As non-technical members of Logos Hope’s crew join outreaches on shore while the vessel undergoes annual maintenance, teams are journaling about their experiences. Mica di Florio (Argentina) is with a group in Bolivia, from where she writes about faith-building encounters and the joy of letting God handle the plans as she celebrated her birthday away from home...
Santa Cruz is Bolivia’s largest city. In one of its poorest neighbourhoods, we partnered with an initiative that cares for children and their mothers. Kids can come every Saturday and receive food (physical and spiritual), while their moms attend different workshops; such as sewing, personal care and how to make the most of the little income they earn.

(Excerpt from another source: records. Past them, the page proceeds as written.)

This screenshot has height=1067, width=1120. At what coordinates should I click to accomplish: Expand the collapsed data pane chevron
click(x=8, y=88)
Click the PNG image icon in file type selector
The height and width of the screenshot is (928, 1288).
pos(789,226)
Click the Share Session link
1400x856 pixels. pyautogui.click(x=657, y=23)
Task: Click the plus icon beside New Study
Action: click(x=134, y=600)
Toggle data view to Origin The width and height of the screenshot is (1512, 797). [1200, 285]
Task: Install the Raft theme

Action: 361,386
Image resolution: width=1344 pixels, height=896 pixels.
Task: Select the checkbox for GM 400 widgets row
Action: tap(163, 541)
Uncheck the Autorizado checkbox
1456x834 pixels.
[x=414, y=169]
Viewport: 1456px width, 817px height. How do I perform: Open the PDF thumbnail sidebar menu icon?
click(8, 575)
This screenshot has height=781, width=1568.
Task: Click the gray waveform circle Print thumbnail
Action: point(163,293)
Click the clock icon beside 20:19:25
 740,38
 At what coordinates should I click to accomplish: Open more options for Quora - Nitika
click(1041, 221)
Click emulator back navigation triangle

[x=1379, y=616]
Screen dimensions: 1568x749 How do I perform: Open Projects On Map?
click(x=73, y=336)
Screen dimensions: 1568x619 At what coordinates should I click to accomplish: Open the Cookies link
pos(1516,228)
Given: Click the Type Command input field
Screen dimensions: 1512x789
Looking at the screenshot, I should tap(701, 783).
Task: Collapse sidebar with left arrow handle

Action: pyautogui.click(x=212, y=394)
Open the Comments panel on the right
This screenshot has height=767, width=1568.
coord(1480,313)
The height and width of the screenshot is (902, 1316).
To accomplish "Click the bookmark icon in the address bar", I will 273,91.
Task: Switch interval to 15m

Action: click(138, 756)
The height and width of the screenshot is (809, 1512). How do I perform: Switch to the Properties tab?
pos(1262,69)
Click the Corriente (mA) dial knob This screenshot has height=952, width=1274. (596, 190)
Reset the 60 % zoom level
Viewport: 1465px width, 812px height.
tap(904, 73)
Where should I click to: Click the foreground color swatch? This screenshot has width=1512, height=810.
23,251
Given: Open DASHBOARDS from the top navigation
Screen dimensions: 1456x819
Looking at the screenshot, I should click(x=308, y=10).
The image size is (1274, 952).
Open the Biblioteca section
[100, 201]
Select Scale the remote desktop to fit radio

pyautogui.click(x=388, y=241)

Our contact, Vanesa, told us that her mother started this ministry more than 10 years ago but when she passed away, Vanessa didn’t know how to continue it. “It was really difficult, not just taking care of these children, but teaching the mothers,” she said. “I didn’t feel prepared because I am not a mom yet, so I thought that they wouldn’t accept my advice.” With the help of her sister and some other members of their church, these ladies continued the outreach and as we helped out, we could see that the kids are blessed by it.
We also spent time with Kairos Church, working in indigenous communities where children are suffering in many ways: their fathers may be in the grip of drugs and alcohol, mothers can send their children to beg in the street, or their parents may be in jail. Eleven-year-old girls are having babies of their own. These are some of the circumstances the girls we met had faced before they were rescued and brought to a safe house.
The church houses them in groups of no more than twelve people and is developing a scheme of adoption for the girls when they turn 18. Christian families will take in a girl at that stage, so she doesn’t have to worry about paying rent and buying food, but can focus on studying and getting a job. It’s also an opportunity to live with a real family.
We spent afternoons with these beautiful girls; helping them with their homework and English classes. We played games, they showed us some of their traditional dances. Our time encouraging them with the love of Jesus blessed us so much and we unexpectedly received so much love back from them.
In another city, we joined a project that was started by a British missionary twenty years ago. It relies on donations to take care of children whose parents are in prison. Some of the kids even live with their mothers inside the jail, which is permitted until the child is seven years old.
Volunteers pick the kids up from school and bring them to a centre where they have lunch and then help them with their homework. Most importantly, the volunteers teach the children about God and read them Bible stories. Our team was impressed that the kids are learning about different countries and missionaries around the world, and when we introduced ourselves with our flags, the older ones knew each of the countries we come from. We taught them how to share about Jesus’ sacrifice for us by folding and tearing a piece of paper to make the shape of a cross.
During this month away from the ship, I celebrated my 22nd birthday. My birthdate was also my 100th day since I left home to volunteer with Logos Hope. I shed some tears the day before, as I realised I would spend the occasion far from Argentina and away from not only my natural family, but also from my new family – the community on board the ship.
I worried about how the day would unfold, because back home, I’m the one who decides what to do, where to go, what to eat... but this year everything was out of my control. I was nervous that my day would be boring, that no one would notice it was my birthday, that I wouldn’t like the food… But in reality, it was so different!
I received video greetings from so many people: my family and friends in Argentina and my ship family, spread out all around the world. The people on my team here in Bolivia bought snacks and treats and I had a special lunch with the pastor’s whole family. My birthday cake was the biggest I’ve ever had. Everyone sang happy birthday in Spanish, English, French, Portuguese, German and Quechua! A group of kids appeared suddenly in a square, giving free hugs. We visited children in a hospital; in a burns unit and a cancer centre. It was so humbling and rewarding to share Christ with them in their situation and to witness one young boy accept Jesus into his heart.
I realised that I have had 21 years trying to plan the best birthday ever – and I just needed to leave everything in God’s hands to have it!